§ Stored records
-- Opening Marker --

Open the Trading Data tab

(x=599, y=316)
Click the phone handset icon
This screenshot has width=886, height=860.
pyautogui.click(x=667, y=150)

-- Closing Marker --

§ Exercise requirements
Every entry needs to be copied again exactly.

§ Solution to the exercise
Open the Trading Data tab

(x=599, y=316)
Click the phone handset icon
This screenshot has width=886, height=860.
pyautogui.click(x=667, y=150)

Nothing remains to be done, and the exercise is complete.